We are strongly yes-www. (There used to be a site in favor of no-www, but it went away. I guess yes-www is winning.)
Using URLs with bare domains (like https://example.com/) creates a number of problems, and we strongly recommend that you avoid it for anything other than redirecting to the real web site (like www.example.com).
Some of the limitations are:
- It creates noncanonical URLs for your site.
It is highly desirable to have one URL for each page, for purposes of bookmarking, etc. Having multiple valid URLs for the same page (e.g. https://example.org/about-us and https://www.example.org/about-us) makes your site look less popular, for example in search engine rankings. - It is less reliable.
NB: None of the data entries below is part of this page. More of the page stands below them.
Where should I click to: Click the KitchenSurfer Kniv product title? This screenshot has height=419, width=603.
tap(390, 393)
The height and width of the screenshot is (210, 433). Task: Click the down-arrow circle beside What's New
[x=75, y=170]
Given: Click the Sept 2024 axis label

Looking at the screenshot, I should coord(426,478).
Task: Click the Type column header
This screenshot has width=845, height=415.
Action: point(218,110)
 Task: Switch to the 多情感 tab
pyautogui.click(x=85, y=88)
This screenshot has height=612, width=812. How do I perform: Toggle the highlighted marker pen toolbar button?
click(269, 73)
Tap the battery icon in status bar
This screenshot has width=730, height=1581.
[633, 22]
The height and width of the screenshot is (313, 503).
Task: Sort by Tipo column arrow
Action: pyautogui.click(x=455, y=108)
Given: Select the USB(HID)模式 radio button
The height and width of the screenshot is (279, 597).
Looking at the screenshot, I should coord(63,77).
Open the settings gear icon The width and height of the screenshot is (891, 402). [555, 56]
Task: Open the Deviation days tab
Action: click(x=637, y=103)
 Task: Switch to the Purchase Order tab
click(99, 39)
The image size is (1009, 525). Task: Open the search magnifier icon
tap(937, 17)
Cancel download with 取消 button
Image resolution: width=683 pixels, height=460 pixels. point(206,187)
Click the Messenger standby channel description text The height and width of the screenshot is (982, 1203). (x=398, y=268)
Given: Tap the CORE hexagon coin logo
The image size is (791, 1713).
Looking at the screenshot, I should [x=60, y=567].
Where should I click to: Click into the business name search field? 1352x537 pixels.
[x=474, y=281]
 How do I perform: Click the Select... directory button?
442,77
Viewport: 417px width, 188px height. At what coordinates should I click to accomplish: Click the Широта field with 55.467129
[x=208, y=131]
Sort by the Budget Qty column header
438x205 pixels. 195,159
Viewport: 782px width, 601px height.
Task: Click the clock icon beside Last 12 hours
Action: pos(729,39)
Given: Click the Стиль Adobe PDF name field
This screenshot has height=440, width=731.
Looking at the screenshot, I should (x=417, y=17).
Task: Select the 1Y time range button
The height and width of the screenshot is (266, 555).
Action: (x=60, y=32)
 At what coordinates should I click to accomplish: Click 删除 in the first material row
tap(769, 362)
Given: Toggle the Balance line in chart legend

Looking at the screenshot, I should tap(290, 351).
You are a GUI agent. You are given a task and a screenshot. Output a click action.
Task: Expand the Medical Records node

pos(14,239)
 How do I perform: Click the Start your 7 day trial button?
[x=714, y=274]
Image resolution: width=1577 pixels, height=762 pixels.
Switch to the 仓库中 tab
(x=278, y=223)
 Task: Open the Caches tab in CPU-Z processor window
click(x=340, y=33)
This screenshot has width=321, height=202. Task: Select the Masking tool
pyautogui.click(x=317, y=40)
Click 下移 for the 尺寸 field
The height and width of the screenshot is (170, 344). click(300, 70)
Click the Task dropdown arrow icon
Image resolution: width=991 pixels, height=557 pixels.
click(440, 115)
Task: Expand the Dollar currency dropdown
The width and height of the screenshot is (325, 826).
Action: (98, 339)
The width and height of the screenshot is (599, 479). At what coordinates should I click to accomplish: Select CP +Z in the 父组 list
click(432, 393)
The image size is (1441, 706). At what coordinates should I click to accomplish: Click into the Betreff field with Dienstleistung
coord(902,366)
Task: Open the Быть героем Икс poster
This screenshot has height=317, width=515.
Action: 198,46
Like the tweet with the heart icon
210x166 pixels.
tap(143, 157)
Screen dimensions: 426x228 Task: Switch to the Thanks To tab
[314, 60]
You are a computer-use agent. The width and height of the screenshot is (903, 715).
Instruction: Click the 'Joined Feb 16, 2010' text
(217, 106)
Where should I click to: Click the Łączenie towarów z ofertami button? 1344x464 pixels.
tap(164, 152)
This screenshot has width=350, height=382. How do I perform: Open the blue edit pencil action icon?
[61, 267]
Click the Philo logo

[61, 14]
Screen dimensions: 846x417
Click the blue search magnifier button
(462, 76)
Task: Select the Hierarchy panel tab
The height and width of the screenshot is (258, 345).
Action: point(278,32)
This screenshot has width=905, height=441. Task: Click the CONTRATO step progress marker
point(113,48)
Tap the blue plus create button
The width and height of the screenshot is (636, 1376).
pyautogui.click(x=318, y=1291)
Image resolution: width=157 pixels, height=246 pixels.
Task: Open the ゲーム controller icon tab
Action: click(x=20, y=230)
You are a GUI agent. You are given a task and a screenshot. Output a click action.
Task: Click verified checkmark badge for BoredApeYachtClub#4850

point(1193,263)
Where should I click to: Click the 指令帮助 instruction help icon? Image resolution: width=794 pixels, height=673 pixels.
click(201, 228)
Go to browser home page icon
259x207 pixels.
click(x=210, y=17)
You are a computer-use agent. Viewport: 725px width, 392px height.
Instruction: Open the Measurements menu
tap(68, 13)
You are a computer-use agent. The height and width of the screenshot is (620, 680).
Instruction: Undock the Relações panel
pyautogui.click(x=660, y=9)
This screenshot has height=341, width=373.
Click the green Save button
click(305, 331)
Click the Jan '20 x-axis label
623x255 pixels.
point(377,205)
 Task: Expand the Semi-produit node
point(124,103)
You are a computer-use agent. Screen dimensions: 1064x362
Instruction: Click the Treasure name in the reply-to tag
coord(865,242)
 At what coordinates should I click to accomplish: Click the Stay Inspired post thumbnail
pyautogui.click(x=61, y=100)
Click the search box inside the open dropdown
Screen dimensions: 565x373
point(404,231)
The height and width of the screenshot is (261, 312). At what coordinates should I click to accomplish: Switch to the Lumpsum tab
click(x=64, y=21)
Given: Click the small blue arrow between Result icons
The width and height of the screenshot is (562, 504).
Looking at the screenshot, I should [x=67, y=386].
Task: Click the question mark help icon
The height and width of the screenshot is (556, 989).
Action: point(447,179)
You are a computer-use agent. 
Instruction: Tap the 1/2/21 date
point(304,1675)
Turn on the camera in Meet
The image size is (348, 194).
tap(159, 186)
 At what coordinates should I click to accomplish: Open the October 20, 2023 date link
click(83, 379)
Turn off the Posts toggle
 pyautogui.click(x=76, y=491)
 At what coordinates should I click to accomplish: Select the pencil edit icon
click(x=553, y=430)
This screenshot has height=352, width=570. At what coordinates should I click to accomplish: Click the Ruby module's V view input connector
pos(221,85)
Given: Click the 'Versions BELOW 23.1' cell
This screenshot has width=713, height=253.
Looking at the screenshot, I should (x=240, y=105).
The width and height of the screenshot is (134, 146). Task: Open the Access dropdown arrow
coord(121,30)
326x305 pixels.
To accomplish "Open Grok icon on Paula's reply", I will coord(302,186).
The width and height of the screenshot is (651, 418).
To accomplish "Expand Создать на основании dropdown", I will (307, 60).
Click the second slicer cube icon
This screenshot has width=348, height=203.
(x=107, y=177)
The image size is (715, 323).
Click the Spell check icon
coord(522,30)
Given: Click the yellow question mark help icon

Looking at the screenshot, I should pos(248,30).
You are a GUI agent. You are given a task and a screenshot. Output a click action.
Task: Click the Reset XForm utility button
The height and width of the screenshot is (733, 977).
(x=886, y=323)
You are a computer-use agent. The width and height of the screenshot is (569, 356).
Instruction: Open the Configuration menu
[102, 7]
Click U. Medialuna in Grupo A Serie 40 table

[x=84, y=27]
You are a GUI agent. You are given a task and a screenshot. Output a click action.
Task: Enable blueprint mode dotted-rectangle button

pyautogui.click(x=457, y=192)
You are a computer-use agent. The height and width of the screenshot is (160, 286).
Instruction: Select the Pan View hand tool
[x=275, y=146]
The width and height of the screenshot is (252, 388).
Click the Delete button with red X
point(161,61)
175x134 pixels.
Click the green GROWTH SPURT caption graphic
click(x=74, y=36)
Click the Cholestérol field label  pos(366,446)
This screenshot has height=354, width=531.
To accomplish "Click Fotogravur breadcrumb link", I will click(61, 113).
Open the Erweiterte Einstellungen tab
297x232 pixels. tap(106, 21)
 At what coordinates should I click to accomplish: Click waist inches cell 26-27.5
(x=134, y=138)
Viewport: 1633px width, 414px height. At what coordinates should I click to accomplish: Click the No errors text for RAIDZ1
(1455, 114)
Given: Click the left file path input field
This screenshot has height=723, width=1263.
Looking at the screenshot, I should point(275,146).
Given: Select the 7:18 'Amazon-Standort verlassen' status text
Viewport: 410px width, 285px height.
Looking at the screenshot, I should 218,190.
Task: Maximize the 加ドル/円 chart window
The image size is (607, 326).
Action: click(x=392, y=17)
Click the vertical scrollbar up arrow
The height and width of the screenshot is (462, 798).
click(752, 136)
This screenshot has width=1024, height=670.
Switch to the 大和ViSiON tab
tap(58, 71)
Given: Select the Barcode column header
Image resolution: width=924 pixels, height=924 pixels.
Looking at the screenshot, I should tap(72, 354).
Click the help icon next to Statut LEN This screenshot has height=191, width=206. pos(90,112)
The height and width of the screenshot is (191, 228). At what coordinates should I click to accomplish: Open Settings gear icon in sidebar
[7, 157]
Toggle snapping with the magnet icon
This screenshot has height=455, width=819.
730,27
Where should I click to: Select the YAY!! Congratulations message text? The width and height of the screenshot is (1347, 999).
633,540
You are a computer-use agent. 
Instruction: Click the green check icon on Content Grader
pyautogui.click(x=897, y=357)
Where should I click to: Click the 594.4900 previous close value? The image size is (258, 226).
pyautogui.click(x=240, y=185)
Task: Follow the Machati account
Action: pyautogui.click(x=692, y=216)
DNS CNAME records cannot be used with bare domain names. With our service, this is really only an issue with third-party DNS, but if you're doing that with example.com, it's not as effective for load balancing and fault tolerance as doing it the "right" way. - It becomes hopelessly confusing if you have (or might ever
have) more than one web site under the domain.
Which site does example.com refer to? The "most important" one? Get ready for a knife fight between the site developers over whose site is the most important! - One name should do one thing.
Bare domain names already serve the purpose of organizing the domain, and often they do email duty as well. Web traffic is better kept in its own box. This aids filtering, debugging, and compartmentalizing services. (We also see a whole lot of domains with A records that result in the Internet trying to deliver the domain's email to our web servers. Hint: Not gonna work.)
Despite the drawbacks, this is something that visitors to your site expect to work and we know that.
The best compromise is to redirect visitors from example.com to your www.example.com alias. To do that, add both www.example.com and example.com as aliases to your site and (unless you are using WordPress) enable canonical name redirection. If you are using WordPress, it will manage your host names automatically, and you should leave canonical name redirection off (the default).
There are, of course, exceptions; this is more of a guideline than an actual rule. It may make sense to forego the www for a business website if the web site is the business. Sites with very short names are also perpetually trendy, and knocking "www." off the front in service of shortness is definitely one way to chase that trend.
If you're sure you're an exception, apply these recommendations in reverse to direct visitors from www.example.com to example.com.